Swift Leasing: Taiowa's Numbers

Rating: 2 votes, 5.00 average.
by , 04.05.2011 at 09.40 PM (4490 Views)
Okay, here are the rules:

The purpose of this blog is to give information only. Nobody can make an informed decision without proper information. All information is welcome, whether from Swift or not.

If you want to give information, identify whether you are Owner/Operator, Lease/Operator or Company and (if O/O) whether you are independent working from open load boards or leased to a specific company, and (if so) whether it is Swift or not. If it is not Swift, you are not required to divulge your company's name.

Everyone is welcome to review the information contained in this blog.

Anyone may ask pertinent questions. ...Did I say pertinent? That means questions that have to do with the subject. Anyone may post relevant information and ask questions of other posters. It just might take a little longer because it has to go through my filter first. The First Amendment does not exist in this blog.

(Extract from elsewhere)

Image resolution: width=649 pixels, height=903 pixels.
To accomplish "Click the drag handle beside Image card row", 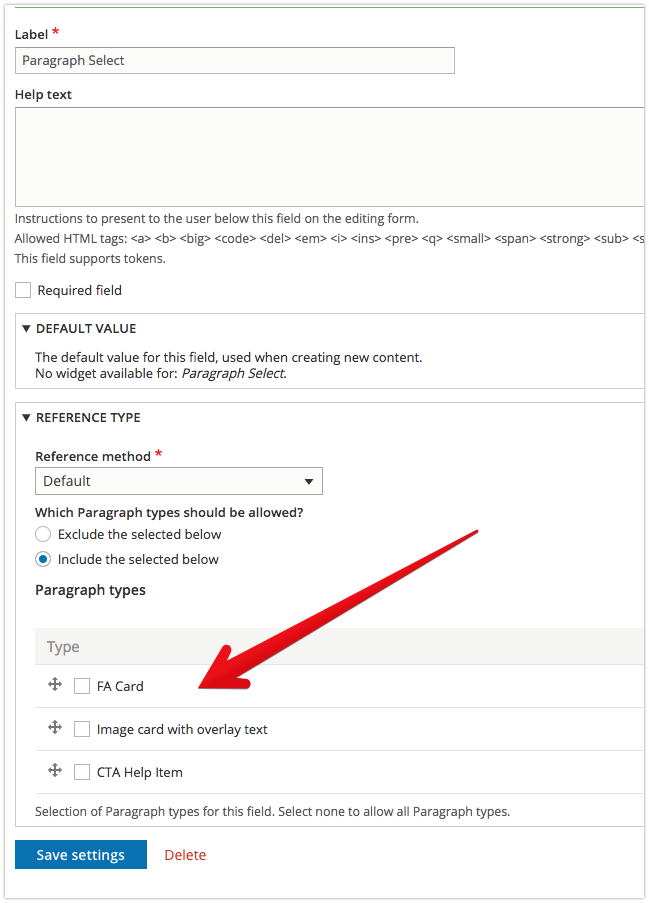I will click(54, 728).
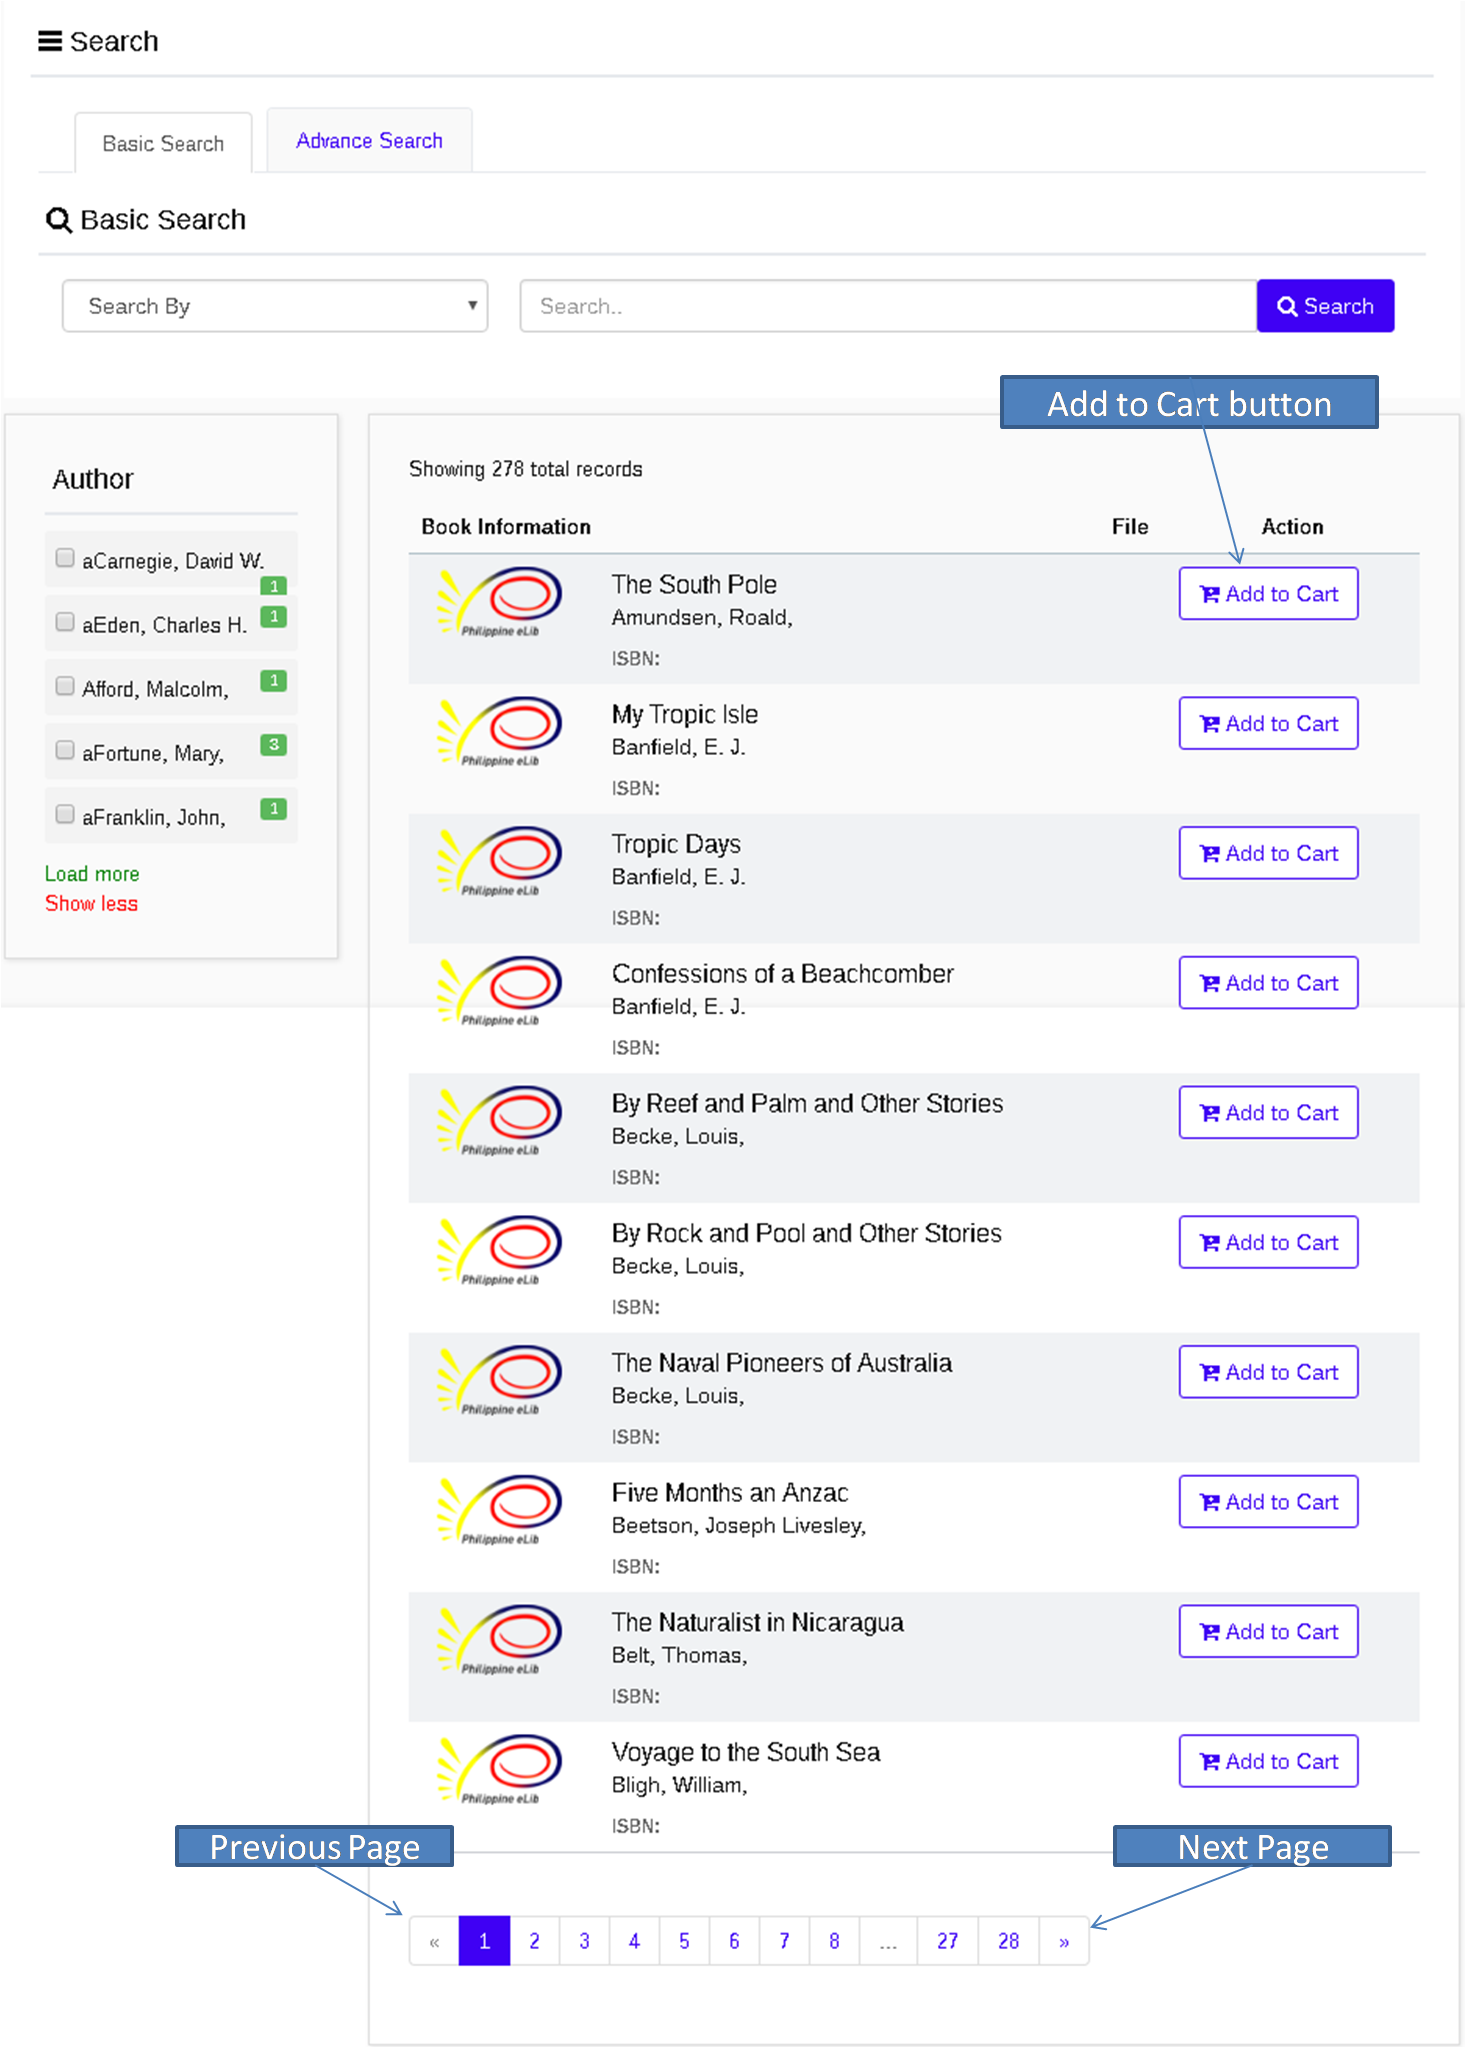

Opinions regarding lease deals, Swift, persons posting or asking questions or anything that appears to be editorial in nature will be deleted before posting. If there is a question hidden in the editorializing, every effort will be made to ferret out the question (or statement of fact) so it can be fairly answered or viewed. It doesn't matter whether your opinion is for or against. Likewise, I will make every effort to keep my opinions to myself. If anyone thinks I am editorializing, call me on it. I will make any needed corrections and post your comments....so everyone can see who caught me.

This is not going to degenerate into a pissing match. If an argument is what you seek, go to the Politics forum and fuss all you want. Words like "rip-off, bottom-feeder, mega-carrier, cheat" and so on will not be posted where they refer to any entity or person. Likewise, loaded questions will be ignored.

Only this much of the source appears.